«Eu não sei tudo o que aí possa vir, mas, seja o que for, irei ao seu encontro a rir.
Não há desatino de besta na Terra que não seja infinitamente ultrapassado
pela loucura do Homem»
(Moby Dick, Herman Melville, 1851)
Mais uma porta renovada em Cascais; mais um trabalho do graffiter Belém que, desta vez, nos recorda o escritor norte-americano Herman Melville (1819-1891) e o seu livro mais conhecido Moby Dick (1851). E, de novo, volta-se a falar deles a propósito da mais recente adaptação cinematográfica No Coração do Mar, de Ron Howard, com estreia, em Portugal, a 10 de Dezembro. A história conta as aventuras do experiente marinheiro Ismael que embarca no Essex, comandado (mal) por Ahab e que, no Pacífico, trava uma obsessiva perseguição à “besta” (uma gigantesca baleia branca), responsável, anos antes, pela perda de uma perna do capitão. O cetáceo, ainda que ferido, acaba por afundar o navio. Esse tipo de luta levou praticamente à extinção das baleias. A irracionalidade humana parece desmesurada quando a ambição, o lucro ou a vingança pautam os actos dos homens. Também os portugueses, em particular os açorianos, andaram envolvidos em semelhantes aventuras até 1985. Desses tempos, resta-nos alguma toponímia e um bonito museu na ilha do Pico. Mas quando pensávamos que se tinha fechado esse ciclo, eis que os japoneses anunciam a retoma da caça às baleias… “para fins científicos” !?

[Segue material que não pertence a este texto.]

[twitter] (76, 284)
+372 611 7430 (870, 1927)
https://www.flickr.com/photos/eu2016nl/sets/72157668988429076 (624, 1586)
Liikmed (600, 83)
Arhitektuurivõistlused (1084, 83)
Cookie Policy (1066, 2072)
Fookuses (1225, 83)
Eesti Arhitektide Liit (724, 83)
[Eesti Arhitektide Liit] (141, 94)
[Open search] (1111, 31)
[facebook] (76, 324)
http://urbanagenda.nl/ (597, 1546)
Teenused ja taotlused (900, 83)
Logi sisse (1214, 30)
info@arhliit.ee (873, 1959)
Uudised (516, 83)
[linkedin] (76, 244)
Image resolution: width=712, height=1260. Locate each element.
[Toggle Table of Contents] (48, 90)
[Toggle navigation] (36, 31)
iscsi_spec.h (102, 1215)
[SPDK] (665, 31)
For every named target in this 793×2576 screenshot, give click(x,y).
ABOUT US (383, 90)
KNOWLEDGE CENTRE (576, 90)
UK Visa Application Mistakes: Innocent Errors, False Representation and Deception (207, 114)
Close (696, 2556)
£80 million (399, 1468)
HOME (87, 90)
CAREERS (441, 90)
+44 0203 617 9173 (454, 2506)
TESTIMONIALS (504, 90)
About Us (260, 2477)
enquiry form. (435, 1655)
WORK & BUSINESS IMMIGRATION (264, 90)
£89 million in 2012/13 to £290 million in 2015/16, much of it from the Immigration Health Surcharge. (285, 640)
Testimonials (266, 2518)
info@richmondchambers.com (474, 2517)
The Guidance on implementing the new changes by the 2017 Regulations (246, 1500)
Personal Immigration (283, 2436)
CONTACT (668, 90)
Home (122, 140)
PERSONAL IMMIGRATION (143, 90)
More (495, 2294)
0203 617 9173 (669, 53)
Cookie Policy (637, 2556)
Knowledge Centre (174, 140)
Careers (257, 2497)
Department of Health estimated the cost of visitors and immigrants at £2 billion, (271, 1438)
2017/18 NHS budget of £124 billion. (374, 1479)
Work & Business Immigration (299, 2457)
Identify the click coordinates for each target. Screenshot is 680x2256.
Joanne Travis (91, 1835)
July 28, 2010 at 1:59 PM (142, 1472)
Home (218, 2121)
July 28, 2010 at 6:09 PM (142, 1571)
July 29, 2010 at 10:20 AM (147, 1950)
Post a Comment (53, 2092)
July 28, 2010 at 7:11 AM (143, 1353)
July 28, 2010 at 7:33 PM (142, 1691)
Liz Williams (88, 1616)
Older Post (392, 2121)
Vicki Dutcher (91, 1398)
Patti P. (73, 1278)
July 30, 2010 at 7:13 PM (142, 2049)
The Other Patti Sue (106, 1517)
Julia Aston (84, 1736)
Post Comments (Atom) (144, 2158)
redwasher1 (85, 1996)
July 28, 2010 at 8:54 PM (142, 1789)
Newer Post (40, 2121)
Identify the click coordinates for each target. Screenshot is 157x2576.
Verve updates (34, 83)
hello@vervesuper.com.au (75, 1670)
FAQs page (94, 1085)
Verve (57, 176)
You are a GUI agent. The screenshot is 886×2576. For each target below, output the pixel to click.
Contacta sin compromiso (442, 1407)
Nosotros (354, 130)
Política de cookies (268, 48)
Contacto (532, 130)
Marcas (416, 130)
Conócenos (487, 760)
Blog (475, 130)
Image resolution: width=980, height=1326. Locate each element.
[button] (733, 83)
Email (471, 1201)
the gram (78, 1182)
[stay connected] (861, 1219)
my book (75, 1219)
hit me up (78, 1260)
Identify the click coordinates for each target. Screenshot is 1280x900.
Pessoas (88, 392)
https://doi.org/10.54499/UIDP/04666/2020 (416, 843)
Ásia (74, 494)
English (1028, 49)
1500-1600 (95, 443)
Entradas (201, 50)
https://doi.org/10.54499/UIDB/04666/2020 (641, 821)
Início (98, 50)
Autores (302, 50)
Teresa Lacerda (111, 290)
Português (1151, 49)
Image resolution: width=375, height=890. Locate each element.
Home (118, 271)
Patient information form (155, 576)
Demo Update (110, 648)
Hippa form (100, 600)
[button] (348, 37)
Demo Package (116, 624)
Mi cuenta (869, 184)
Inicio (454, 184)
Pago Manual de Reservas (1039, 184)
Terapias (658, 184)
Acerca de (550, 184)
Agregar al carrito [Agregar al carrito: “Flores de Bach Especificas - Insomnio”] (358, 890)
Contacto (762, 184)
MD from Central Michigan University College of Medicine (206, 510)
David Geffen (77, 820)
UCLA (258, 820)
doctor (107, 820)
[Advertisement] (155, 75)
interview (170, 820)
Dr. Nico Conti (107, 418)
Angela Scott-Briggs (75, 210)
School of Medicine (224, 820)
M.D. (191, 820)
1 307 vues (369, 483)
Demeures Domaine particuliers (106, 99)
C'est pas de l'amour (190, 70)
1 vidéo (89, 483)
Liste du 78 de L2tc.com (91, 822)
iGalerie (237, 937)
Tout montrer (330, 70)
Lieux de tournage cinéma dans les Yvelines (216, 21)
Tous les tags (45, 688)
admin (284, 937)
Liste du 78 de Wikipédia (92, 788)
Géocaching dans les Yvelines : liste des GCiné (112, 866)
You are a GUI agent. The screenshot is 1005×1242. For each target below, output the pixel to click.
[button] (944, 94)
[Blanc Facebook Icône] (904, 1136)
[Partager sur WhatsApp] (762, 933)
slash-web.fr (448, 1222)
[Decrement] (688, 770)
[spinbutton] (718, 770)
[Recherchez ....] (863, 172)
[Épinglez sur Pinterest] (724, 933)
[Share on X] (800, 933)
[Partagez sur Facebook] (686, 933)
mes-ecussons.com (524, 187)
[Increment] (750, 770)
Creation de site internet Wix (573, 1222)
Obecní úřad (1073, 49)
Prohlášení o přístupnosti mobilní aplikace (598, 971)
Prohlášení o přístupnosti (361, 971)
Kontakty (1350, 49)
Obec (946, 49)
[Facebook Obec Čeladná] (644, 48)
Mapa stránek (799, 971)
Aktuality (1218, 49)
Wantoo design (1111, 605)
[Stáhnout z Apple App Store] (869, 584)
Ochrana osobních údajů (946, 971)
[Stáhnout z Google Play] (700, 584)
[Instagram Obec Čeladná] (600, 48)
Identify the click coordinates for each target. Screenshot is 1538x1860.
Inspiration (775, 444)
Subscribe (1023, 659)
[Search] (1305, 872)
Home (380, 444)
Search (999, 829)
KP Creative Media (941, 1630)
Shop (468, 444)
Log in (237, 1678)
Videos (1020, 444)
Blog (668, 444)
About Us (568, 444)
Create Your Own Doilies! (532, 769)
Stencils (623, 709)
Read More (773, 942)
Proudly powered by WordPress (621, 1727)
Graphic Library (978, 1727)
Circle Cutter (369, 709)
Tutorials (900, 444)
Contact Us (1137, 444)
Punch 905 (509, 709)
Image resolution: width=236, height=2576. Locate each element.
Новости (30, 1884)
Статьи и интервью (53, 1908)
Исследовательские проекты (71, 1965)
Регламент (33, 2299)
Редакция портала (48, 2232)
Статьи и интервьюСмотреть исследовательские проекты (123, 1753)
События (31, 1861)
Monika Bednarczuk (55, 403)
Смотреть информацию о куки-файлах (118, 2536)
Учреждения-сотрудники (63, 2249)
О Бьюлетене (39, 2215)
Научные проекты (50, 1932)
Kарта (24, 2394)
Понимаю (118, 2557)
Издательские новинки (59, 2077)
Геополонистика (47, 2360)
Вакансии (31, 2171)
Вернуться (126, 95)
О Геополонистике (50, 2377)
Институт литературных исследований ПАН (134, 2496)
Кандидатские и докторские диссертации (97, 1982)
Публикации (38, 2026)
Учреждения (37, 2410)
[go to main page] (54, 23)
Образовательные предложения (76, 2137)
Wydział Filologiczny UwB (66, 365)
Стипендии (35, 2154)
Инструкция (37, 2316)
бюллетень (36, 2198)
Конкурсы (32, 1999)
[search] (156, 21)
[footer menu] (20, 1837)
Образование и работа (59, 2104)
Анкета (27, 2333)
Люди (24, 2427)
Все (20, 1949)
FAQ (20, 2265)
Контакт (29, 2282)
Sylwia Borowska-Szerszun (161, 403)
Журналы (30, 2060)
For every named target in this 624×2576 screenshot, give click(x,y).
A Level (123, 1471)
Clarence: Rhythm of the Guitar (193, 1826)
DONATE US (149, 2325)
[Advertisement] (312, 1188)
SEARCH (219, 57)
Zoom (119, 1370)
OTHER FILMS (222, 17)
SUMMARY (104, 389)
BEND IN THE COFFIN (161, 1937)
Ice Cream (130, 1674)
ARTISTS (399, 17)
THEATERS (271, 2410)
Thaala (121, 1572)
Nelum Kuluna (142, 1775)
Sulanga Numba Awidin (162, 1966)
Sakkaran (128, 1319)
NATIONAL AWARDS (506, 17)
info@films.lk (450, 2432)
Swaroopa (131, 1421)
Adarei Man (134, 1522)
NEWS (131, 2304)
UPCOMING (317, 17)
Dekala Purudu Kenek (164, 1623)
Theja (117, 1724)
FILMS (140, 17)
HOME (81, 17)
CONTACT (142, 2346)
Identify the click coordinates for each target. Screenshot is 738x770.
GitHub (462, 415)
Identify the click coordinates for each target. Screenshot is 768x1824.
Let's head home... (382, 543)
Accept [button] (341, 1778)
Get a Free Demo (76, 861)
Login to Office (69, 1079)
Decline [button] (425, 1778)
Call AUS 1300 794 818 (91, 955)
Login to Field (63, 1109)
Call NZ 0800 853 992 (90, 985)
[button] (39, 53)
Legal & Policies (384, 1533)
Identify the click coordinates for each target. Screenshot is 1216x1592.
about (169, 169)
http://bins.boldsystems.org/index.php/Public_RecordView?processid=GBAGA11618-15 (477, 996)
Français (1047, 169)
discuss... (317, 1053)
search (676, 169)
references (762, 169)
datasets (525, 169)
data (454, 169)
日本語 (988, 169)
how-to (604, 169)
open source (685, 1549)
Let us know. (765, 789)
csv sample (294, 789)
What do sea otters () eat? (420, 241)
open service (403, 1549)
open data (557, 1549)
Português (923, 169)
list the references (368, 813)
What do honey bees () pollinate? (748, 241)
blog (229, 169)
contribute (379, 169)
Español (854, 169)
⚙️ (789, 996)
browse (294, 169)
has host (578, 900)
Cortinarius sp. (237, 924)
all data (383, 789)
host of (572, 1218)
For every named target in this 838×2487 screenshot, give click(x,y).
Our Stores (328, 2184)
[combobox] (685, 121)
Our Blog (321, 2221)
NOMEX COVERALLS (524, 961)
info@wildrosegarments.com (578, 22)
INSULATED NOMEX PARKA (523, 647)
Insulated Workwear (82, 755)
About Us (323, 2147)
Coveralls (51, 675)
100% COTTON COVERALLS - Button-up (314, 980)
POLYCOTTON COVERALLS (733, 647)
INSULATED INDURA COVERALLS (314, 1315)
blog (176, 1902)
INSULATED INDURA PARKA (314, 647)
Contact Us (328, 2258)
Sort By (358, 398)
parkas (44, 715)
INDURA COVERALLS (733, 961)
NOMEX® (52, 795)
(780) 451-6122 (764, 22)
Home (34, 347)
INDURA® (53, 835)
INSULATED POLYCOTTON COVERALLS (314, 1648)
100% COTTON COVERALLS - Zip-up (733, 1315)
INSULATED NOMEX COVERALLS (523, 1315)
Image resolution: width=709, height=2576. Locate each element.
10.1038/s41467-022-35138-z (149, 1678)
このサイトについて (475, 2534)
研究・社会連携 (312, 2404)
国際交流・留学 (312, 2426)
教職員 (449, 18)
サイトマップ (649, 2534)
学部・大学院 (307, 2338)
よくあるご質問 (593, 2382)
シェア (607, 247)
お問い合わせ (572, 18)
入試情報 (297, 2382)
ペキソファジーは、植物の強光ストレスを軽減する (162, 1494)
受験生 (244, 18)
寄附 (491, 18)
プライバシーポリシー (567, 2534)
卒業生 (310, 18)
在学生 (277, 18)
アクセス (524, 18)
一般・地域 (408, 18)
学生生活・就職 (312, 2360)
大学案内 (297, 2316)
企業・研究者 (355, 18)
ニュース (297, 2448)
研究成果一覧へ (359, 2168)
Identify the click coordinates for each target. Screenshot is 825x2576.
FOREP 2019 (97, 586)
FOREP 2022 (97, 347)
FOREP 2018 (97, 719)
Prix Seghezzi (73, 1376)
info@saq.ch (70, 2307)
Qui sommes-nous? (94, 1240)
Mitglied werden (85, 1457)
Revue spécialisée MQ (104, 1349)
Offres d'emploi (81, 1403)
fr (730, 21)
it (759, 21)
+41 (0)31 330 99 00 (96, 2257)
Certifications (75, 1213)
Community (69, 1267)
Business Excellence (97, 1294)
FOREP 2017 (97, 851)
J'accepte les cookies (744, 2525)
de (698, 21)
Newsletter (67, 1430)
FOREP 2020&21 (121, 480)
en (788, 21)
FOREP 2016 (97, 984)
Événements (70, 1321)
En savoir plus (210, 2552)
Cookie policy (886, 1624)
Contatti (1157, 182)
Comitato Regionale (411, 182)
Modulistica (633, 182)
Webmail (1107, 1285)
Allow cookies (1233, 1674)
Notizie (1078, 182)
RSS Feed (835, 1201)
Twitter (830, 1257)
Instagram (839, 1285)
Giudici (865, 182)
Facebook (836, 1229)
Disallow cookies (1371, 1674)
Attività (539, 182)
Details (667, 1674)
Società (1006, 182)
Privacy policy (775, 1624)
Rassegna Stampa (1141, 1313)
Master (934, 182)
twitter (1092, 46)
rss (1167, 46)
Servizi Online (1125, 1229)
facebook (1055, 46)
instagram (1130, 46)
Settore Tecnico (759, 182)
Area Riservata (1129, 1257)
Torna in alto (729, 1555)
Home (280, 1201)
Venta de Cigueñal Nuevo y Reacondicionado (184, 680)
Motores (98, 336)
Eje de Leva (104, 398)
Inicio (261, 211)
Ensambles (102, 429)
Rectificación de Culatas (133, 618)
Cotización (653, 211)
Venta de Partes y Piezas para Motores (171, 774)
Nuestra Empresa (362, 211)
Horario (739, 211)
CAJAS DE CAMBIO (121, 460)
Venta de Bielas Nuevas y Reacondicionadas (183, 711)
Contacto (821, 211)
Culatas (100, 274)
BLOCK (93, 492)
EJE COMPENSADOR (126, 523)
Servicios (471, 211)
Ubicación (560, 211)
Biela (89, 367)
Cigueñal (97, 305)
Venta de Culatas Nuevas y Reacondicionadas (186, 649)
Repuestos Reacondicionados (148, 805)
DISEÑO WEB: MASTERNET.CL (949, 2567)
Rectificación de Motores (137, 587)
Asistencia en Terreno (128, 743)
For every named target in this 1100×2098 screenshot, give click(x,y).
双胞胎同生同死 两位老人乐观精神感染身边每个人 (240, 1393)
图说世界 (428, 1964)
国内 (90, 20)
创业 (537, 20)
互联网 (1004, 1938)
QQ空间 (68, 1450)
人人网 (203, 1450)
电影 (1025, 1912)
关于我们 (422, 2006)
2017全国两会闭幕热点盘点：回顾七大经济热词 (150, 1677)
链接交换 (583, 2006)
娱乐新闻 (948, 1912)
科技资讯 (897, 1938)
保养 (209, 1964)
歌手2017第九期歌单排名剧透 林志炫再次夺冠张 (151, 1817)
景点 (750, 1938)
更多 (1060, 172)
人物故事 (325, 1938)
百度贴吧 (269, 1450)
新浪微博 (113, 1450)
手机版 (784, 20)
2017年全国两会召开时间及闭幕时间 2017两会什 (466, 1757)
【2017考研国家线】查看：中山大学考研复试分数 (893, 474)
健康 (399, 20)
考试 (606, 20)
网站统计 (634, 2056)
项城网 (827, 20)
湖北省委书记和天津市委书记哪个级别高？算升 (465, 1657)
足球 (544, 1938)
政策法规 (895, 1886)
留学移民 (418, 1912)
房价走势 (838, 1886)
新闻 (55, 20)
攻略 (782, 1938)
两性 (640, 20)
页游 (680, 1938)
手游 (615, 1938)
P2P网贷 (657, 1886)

A experiência marítima de Herman Melville, inclusive como baleeiro, levou-o até aos Mares do Sul. Daí resultou a sua primeira obra Taipi (1846). Difícil de catalogar, em termos de género, pois balança entre o romance, a literatura de viagens e a etnografia (dos Kanaka, Ilhas Marquesas). Curiosamente, foi a componente antropológica do livro que dificultou a sua publicação: rejeitada pela nova iorquina Harper & Brothers, acabou editado em Inglaterra, mas, para isso, Melville teve que lhe acrescentar alguns capítulos (em especial a “história de Toby”, seu companheiro de aventura naquelas longínquas terras) para mostrar a veracidade dos seus relatos.
Há uma edição portuguesa (Teorema / colecção “outras estórias”, 2001, com 33 capítulos, repartidos por 291 páginas). Na altura, Filomena Naves, numa breve recensão no Diário de Notícias, 10/11/01, p. 35, escreveu: «este livro ousa a originalidade de uma lição de antropologia e de humanismo, revelada a uma sociedade europeia novecentista, cheia de si própria». O texto de Melville está repleto desses contrapontos culturais: «Ali está um bando de crianças brincando juntas o dia inteiro, sem zangas, sem conflitos entre si. O mesmo número delas na nossa terra não poderiam brincar juntas nem uma hora sem se morderem ou arranharem umas às outras. Acolá, pode-se ver um grupo de raparigas, que não andam cheias de inveja pelos mútuos encantos, nem demonstram a ridícula afectação da gente fina, nem andam de corpetes de barbas artificiais, como autómatos, antes se movem livremente, sem alegria artificiais, sem constrangimento.» (p. 143) Enfim, uma cultura apolínea, usando o conceito de Nietzsche adoptado por Ruth Benedict em Padrões de Cultura, 1934. Ali «tudo é riso, gozo e excelente humor.»
PS: Num mês em que se noticiou a morte trágica de três graffiters colhidos pelo inter-regional na Linha de Guimarães (apeadeiro de Águas Santas) importa (re)ler o texto pioneiro, em Portugal, sobre a prática artística destes jovens: Filomena Marques, Rosa Almeida, Pedro Antunes “Traços falantes (A cultura dos jovens graffiters)” in José Machado Pais (coord) (1999) Traços e Riscos – uma abordagem qualitativa a modos de vida juvenis. Porto: Ambar. Arriscar, ousar, afoitar-se, correr perigos são comportamentos indissociáveis de uma certa juventude de “artistas de rua”. Também aqui, o Muraliza - Festival de Arte Mural, procura a diferença: a criatividade através do graffiti expressa-se de forma legal e segura.